OKasian House / Fitzsimmons Architects

Centor4 · November 13, 2011

OKasian House / Fitzsimmons Architects | ArchDaily via @archdaily

Centor4 · November 13, 2011

OKasian House / Fitzsimmons Architects

EMERSON GÁMEZ · November 04, 2010

excelente. buen manejo geometrico, diseño interior, repartimiento... bien.

ryan · October 21, 2009

how do you know about how great the interior is... I saw four pics of the same room... and a lot of paint.

Walter · October 21, 2009 08:15 PM

I count at least three: bedroom, bath, living, plus a stairwell detail. I think its great too. I even like the paint that I see. To each his own I suppose.

Andrew Geber · October 21, 2009

the interior is just great

ryan · October 20, 2009

"just to let the canted volume stand out as the central formal idea"

this is a prank right... just a big joke... good one guys, you got me

JP · October 20, 2009 08:24 PM

No prank...I'm not sure what irony you see in that, so I'm not sure how to direct my comments. To reiterate, that seems like a bold enough move to carry the project on the interior and exterior, without the need for the mix of elements on the other elevation. Just my take...

JP · October 19, 2009

I really like the opening image, with the canted metal volume, and I like most of the interiors. I would tone down or quiet the other long side of the house - just to let the canted volume stand out as the central formal idea. The L-shaped screen/canopy at the perimeter of the site seems a bit superfluous.
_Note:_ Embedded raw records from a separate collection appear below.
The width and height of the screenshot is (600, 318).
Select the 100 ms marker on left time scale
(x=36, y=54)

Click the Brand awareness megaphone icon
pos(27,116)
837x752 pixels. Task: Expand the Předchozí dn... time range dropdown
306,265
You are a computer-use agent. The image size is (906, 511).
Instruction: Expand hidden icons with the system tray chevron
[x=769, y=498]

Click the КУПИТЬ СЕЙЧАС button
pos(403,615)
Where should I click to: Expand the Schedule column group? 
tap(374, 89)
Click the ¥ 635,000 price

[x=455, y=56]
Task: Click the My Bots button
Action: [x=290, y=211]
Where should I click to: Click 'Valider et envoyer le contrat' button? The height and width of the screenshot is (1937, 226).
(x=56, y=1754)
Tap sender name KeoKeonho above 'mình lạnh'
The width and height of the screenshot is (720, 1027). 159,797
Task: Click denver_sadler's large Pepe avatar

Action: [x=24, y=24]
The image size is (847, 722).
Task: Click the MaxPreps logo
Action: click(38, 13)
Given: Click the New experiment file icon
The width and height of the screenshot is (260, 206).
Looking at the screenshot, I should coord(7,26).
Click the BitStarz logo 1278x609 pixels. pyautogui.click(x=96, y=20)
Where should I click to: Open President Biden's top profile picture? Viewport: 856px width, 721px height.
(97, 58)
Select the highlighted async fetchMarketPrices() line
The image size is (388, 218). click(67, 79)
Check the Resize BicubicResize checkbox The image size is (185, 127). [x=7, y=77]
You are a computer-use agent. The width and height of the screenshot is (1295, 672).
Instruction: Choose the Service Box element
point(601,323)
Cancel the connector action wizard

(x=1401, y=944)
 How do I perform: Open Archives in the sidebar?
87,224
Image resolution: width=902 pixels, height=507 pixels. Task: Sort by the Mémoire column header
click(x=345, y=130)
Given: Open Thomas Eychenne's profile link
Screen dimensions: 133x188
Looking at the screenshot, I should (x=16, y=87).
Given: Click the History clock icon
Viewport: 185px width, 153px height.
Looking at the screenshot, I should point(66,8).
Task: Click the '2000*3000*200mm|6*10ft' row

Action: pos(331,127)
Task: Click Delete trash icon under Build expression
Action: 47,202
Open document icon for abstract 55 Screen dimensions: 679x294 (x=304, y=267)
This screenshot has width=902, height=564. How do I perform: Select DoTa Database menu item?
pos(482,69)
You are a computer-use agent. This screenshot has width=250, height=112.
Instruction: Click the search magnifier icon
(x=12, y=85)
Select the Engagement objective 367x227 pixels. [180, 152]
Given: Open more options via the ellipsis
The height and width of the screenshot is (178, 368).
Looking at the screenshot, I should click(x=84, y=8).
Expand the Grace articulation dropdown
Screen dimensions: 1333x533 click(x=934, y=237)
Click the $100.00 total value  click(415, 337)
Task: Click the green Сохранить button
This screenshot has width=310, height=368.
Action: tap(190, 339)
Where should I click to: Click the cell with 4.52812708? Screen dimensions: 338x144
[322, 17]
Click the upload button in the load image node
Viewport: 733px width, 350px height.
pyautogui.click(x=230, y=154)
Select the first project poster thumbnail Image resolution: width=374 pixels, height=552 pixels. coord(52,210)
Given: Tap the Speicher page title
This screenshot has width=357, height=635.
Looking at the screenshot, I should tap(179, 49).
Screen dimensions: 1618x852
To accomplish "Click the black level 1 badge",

On balance, mostly positive but I personally would do some editing.

Justin · October 19, 2009

I'm, suprised that this has had any positive comments. no wonder people live in project homes when this is the alternative.

wpgmb: totally agree, couldn't agree more, "loud voices"

Roger · October 19, 2009

I give the bathroom with the shower 6 months tops before it is smelling of mold and rotting wood. Not my idea of good design.

MelJohnson · November 07, 2009 04:43 AM

Teak. As in water compatible.

wpgmb · October 18, 2009

I struggle to see the connection between different elements of the house; like too many voices shouting at the same time. The design seems unrefined. Not bad, just not good either.

Gorgos · October 18, 2009 08:04 PM

The aluminium/zinc diagonal figure sort of reminds me of a post-modern chruch.

alex · October 18, 2009

nice interiors.

rayvaflav · October 17, 2009

Whenever I'm in the area I make it a point to drive by and look at this home. It is easily one of Oklahoma City's most creative and daring home designs and it is quite liveable with minimal hardscaping. The photos don't do the site justice.

VW · October 18, 2009 11:44 PM

It's overly complicated...

Yes, OKC has little going on (outside of Rand Elliote's Office) but that doesn't make this hodgepodge of angles and too many materials relevant!

ryan · October 17, 2009

the metal facade seems to be pillowing... that sux

Gorgos · October 17, 2009

`The form is mathematically influenced by numerals important to the owners`

What? Their lucky number is 4? They got married on the 12th?

Yorik · October 17, 2009

Funny volumes... but quite well solved in my opinion, not bad at all!

tony · October 17, 2009

only missed out on relevant architecture by 15 years...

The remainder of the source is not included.